Until 1992, when the first exoplanets were discovered, there had never been direct evidence of a planet found outside our solar system. Thirty years after this first discovery, thousands of additional exoplanets have been identified. Further, hundreds of these planets are within the “habitable zone,” indicating a place where liquid water, and maybe life, could be present. However, to get there, we need a brave crew to leave our solar system, and an even braver intergenerational crew to be born into a mission that, by definition, they could not choose. They would likely never see our solar system as anything more than a bright dot among countless others.

The idea of having multiple generations of humans live and die on the same spacecraft is actually an old one, first described by rocket engineer Robert Goddard in 1918 in his essay “The Last Migration.” As he began to create rockets that could travel into space, he naturally thought of a craft that would keep going, onward, farther, and eventually reach a new star. More recently, the Defense Advanced Research Projects Agency (DARPA) and NASA launched a project called the 100 Year Starship, with the goal of fostering the research and technology needed for interstellar travel by 2100.

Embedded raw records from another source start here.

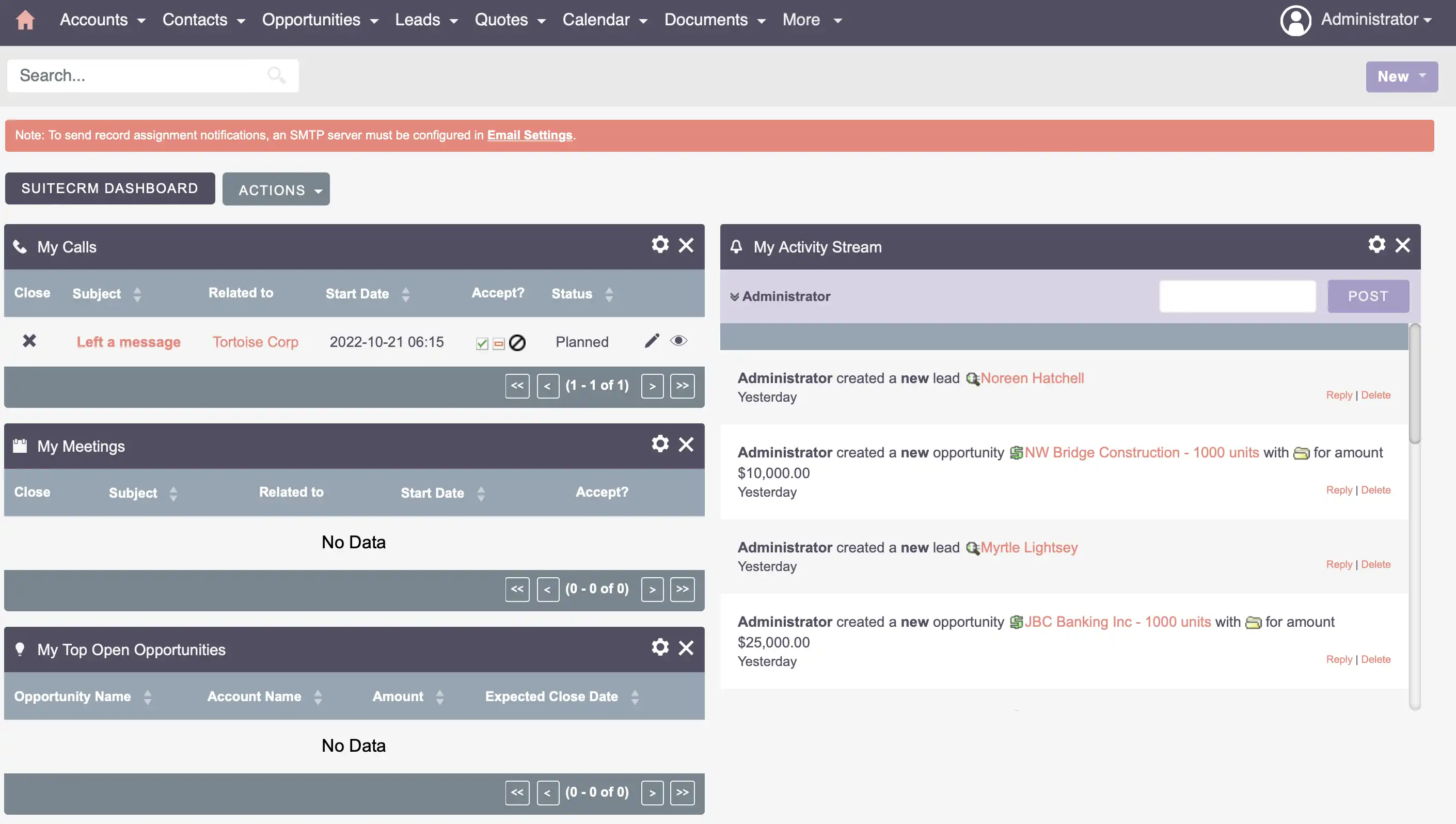Click the activity stream text input field
This screenshot has height=824, width=1456.
click(1237, 296)
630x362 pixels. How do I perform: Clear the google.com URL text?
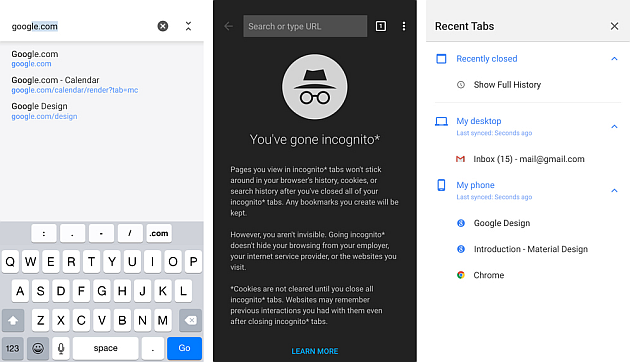tap(163, 26)
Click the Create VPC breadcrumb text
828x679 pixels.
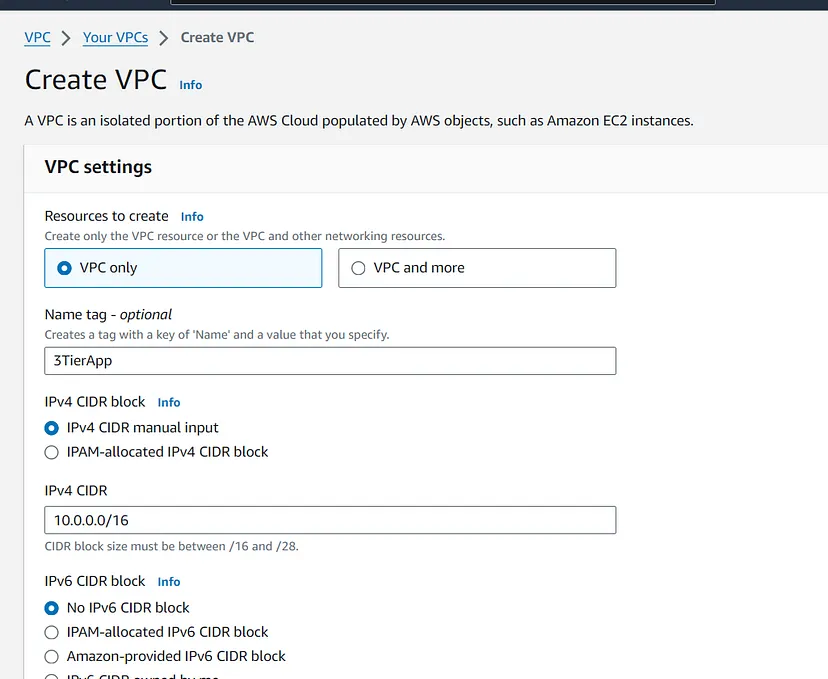217,37
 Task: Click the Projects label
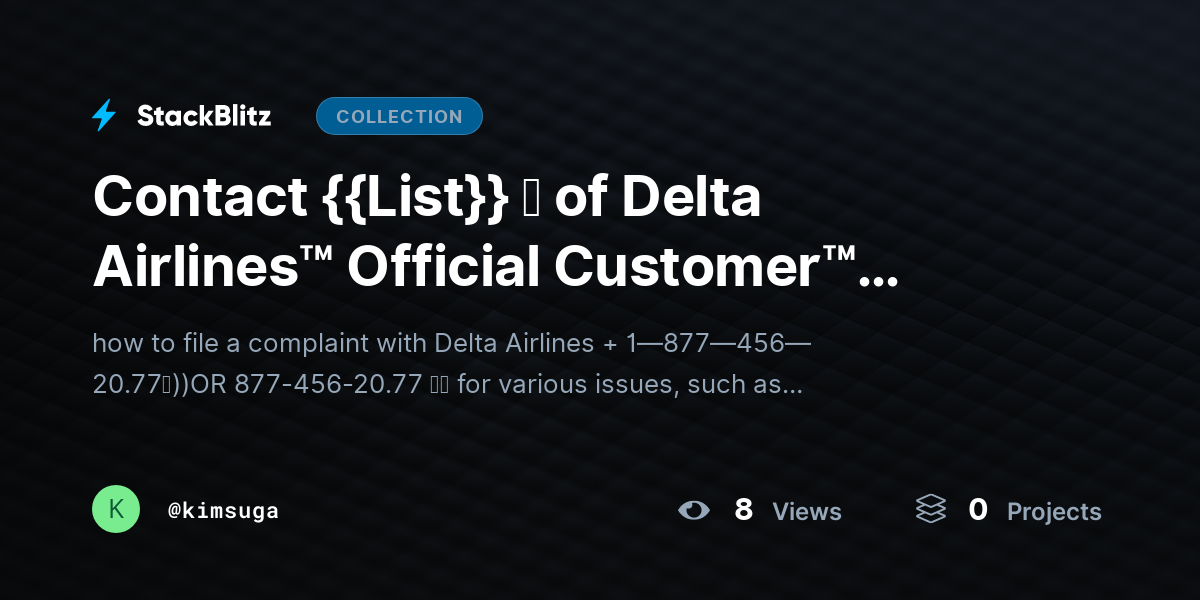[1054, 512]
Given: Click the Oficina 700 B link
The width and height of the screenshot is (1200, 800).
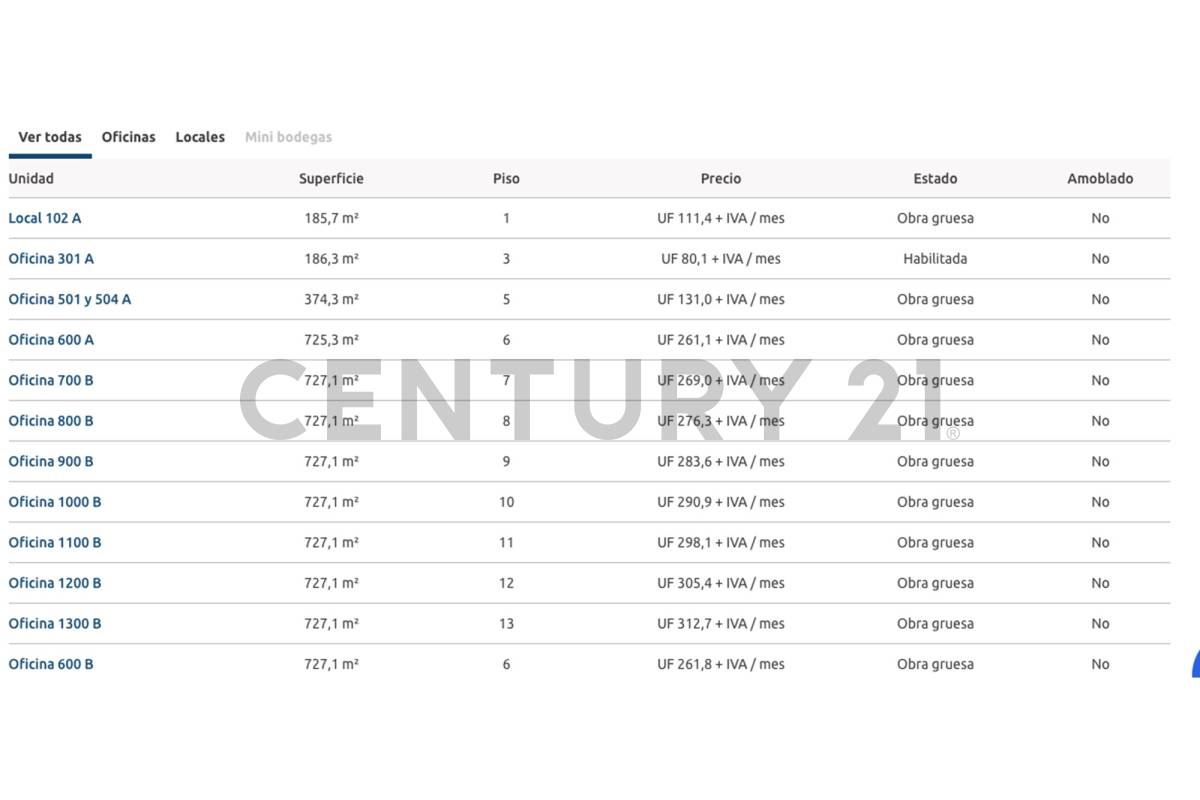Looking at the screenshot, I should [x=51, y=380].
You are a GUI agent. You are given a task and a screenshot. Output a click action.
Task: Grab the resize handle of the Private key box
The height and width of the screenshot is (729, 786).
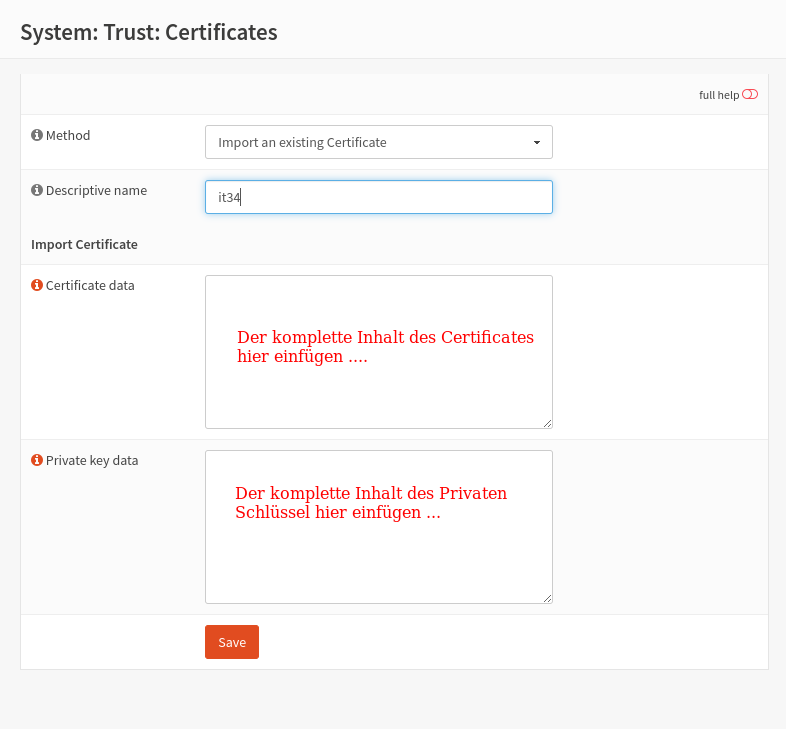pos(547,598)
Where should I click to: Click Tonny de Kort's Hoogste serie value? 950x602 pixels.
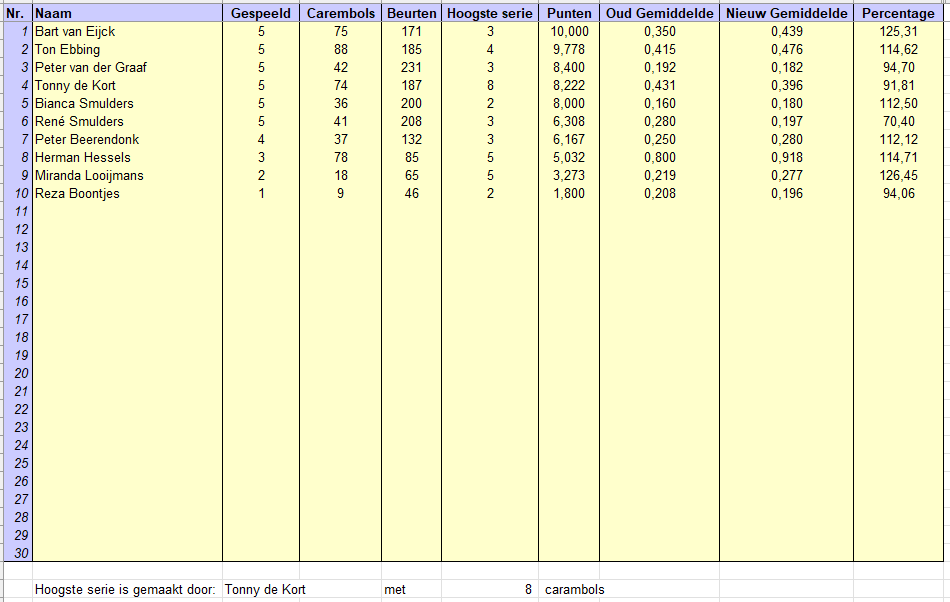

This concept of a species being liberated from its home planet was captivating to Goddard, but it has also been the dream of sailors and stargazers since the beginning of recorded history. Every child staring into the night sky envisions flying through it. But, usually, they also want to return to Earth. One day, we may need to construct a human-driven city aboard a spacecraft and embark on a generational voyage to another solar system — never meant to return.